Below are some records; retype all of them exactly.

*** Opening Dataset records ***

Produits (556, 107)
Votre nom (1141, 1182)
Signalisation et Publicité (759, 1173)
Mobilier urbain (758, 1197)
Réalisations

*** Closing Dataset records ***

[Response area]
Produits (556, 107)
Votre nom (1141, 1182)
Signalisation et Publicité (759, 1173)
Mobilier urbain (758, 1197)
Réalisations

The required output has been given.